■ Requirement:
Retype all of the data that follows, line for line.

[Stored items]
= = =

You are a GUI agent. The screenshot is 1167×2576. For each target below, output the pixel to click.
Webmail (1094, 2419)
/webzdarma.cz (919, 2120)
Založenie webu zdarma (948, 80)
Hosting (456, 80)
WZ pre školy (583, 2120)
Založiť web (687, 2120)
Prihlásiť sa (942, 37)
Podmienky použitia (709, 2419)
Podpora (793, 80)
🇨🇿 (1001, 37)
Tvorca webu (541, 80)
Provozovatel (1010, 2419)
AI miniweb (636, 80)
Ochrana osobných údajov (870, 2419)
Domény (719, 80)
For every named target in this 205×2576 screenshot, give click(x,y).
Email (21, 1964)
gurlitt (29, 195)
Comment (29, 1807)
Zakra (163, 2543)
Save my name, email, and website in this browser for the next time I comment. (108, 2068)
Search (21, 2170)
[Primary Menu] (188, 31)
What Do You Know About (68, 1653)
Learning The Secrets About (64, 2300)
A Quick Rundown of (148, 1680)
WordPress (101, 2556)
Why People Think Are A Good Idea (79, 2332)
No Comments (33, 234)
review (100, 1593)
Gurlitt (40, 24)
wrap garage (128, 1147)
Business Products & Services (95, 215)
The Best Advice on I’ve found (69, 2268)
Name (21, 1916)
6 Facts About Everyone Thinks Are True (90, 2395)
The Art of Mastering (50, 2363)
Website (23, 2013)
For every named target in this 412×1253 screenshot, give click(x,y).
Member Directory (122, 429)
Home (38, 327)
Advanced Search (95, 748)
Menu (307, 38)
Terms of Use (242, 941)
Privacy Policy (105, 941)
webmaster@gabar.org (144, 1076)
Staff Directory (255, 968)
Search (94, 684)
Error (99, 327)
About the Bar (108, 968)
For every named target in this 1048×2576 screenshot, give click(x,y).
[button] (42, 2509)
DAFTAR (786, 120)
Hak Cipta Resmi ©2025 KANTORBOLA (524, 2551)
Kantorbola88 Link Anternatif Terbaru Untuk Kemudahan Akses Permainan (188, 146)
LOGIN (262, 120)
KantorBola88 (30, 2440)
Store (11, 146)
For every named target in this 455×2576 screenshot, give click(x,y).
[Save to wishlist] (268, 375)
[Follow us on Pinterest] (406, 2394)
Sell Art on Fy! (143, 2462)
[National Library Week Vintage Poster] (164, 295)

= = =

■ Solution:
You are a GUI agent. The screenshot is 1167×2576. For each target below, output the pixel to click.
Webmail (1094, 2419)
/webzdarma.cz (919, 2120)
Založenie webu zdarma (948, 80)
Hosting (456, 80)
WZ pre školy (583, 2120)
Založiť web (687, 2120)
Prihlásiť sa (942, 37)
Podmienky použitia (709, 2419)
Podpora (793, 80)
🇨🇿 (1001, 37)
Tvorca webu (541, 80)
Provozovatel (1010, 2419)
AI miniweb (636, 80)
Ochrana osobných údajov (870, 2419)
Domény (719, 80)
For every named target in this 205×2576 screenshot, give click(x,y).
Email (21, 1964)
gurlitt (29, 195)
Comment (29, 1807)
Zakra (163, 2543)
Save my name, email, and website in this browser for the next time I comment. (108, 2068)
Search (21, 2170)
[Primary Menu] (188, 31)
What Do You Know About (68, 1653)
Learning The Secrets About (64, 2300)
A Quick Rundown of (148, 1680)
WordPress (101, 2556)
Why People Think Are A Good Idea (79, 2332)
No Comments (33, 234)
review (100, 1593)
Gurlitt (40, 24)
wrap garage (128, 1147)
Business Products & Services (95, 215)
The Best Advice on I’ve found (69, 2268)
Name (21, 1916)
6 Facts About Everyone Thinks Are True (90, 2395)
The Art of Mastering (50, 2363)
Website (23, 2013)
For every named target in this 412×1253 screenshot, give click(x,y).
Member Directory (122, 429)
Home (38, 327)
Advanced Search (95, 748)
Menu (307, 38)
Terms of Use (242, 941)
Privacy Policy (105, 941)
webmaster@gabar.org (144, 1076)
Staff Directory (255, 968)
Search (94, 684)
Error (99, 327)
About the Bar (108, 968)
For every named target in this 1048×2576 screenshot, give click(x,y).
[button] (42, 2509)
DAFTAR (786, 120)
Hak Cipta Resmi ©2025 KANTORBOLA (524, 2551)
Kantorbola88 Link Anternatif Terbaru Untuk Kemudahan Akses Permainan (188, 146)
LOGIN (262, 120)
KantorBola88 (30, 2440)
Store (11, 146)
For every named target in this 455×2576 screenshot, give click(x,y).
[Save to wishlist] (268, 375)
[Follow us on Pinterest] (406, 2394)
Sell Art on Fy! (143, 2462)
[National Library Week Vintage Poster] (164, 295)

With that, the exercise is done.